▶ [TASKS TO COMPLETE]
A: In the microbiome workshop report, condense the paragraph beginning "The microbiome plays a role in numerous diseases" into a short bulleted list that keeps its main facts.
B: Reproduce the part of the microbiome workshop report that opens with the words containing "Dr Gabi Anton" and closes with "biobanking took part.".
-------- DOCUMENT SEGMENT
Dr Gabi Anton (centre) moderates the talk by Dr Ling Deng (right).

Microbiome – the known unknown

The microbiome plays a role in numerous diseases: chronic inflammatory bowel diseases, skin eczema or lung diseases. It even has an effect on organs such as the brain, to which it does not reach. Rightly so, it has increasingly become the focus of research. In order to achieve reliable results, the technique of sample collection and storage plays a major role. On 15 September 2022, the German Biobank Node (GBN) invited participants to a workshop on "Biobanking in Microbiome Research" to bring together microbiome researchers and biobank representatives. The event was hosted by the Hannover Unified Biobank (HUB), partner biobank of the German Biobank Alliance (GBA). Around 50 interested parties from research and biobanking took part.

Research so far proves to be Eurocentric

Dr. Elke Rodriguez explained in her talk on "The skin microbiome in health and diesease" that not only stool samples are of interest for microbiome research, but also skin samples, various smears and biopsies. However, research is far too focused on the European region, said Prof. Mathieu Groussin, who spoke about "Biobanking the worldwide diversity of human-associated gut microbes". The aim of the "Global Microbiome Conservancy" initiative founded by Groussin is therefore to collect biosamples in different parts of the world. There is also a difference in the microbiome of urban populations compared to rural ones – it is less diverse. However, the reasons for this are not yet fully understood; dietary habits could play a role or the use of antibiotics. In order to provide research with a more differentiated sample basis, a biobank is to be established in Kiel for the initiative's extensive sample collection.
----------------
-------- DATASET CONTENT
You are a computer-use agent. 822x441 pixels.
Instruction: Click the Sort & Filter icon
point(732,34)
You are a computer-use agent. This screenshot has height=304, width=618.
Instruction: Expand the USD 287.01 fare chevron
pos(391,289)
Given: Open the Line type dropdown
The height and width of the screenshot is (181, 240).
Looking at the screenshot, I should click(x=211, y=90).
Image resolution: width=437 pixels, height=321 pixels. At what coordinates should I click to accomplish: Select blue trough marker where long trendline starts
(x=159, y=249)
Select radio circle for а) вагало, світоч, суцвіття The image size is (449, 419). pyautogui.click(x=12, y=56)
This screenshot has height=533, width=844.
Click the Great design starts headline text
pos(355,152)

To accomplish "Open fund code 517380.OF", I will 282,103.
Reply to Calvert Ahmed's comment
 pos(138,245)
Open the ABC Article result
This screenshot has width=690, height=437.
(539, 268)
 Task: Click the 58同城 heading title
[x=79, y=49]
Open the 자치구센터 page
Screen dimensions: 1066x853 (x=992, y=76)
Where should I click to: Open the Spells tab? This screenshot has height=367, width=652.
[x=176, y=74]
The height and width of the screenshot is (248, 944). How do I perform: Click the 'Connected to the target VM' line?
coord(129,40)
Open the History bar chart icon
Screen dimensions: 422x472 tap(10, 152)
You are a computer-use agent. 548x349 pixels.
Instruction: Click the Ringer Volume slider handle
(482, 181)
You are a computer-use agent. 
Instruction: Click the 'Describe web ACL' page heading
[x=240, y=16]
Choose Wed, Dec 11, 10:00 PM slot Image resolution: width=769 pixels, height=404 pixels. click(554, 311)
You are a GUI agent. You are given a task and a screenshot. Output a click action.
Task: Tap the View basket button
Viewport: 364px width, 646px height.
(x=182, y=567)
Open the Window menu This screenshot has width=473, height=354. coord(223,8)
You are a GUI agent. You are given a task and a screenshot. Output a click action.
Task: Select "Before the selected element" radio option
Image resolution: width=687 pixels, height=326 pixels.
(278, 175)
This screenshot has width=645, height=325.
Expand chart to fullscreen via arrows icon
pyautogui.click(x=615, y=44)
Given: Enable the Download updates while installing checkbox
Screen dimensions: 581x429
----------------
▶ [ANSWERS TO THIS EXERCISE]
A:
- The microbiome is involved in many diseases, including chronic inflammatory bowel diseases, skin eczema and lung diseases, and it even affects organs it does not reach, such as the brain.
- It has increasingly become a focus of research.
- Sample collection and storage technique is key to reliable results.
- On 15 September 2022, the German Biobank Node (GBN) held a workshop on "Biobanking in Microbiome Research" to bring microbiome researchers and biobank representatives together.
- The Hannover Unified Biobank (HUB), a partner biobank of the German Biobank Alliance (GBA), hosted the event.
- Around 50 people from research and biobanking attended.

B:
Dr Gabi Anton (centre) moderates the talk by Dr Ling Deng (right).

Microbiome – the known unknown

The microbiome plays a role in numerous diseases: chronic inflammatory bowel diseases, skin eczema or lung diseases. It even has an effect on organs such as the brain, to which it does not reach. Rightly so, it has increasingly become the focus of research. In order to achieve reliable results, the technique of sample collection and storage plays a major role. On 15 September 2022, the German Biobank Node (GBN) invited participants to a workshop on "Biobanking in Microbiome Research" to bring together microbiome researchers and biobank representatives. The event was hosted by the Hannover Unified Biobank (HUB), partner biobank of the German Biobank Alliance (GBA). Around 50 interested parties from research and biobanking took part.